Return every line of the data exactly as it appears.

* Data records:
- - - - -
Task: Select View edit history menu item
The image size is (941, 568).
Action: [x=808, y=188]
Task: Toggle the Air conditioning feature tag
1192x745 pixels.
- - - - -
* Written answer:
Task: Select View edit history menu item
The image size is (941, 568).
Action: [x=808, y=188]
Task: Toggle the Air conditioning feature tag
1192x745 pixels.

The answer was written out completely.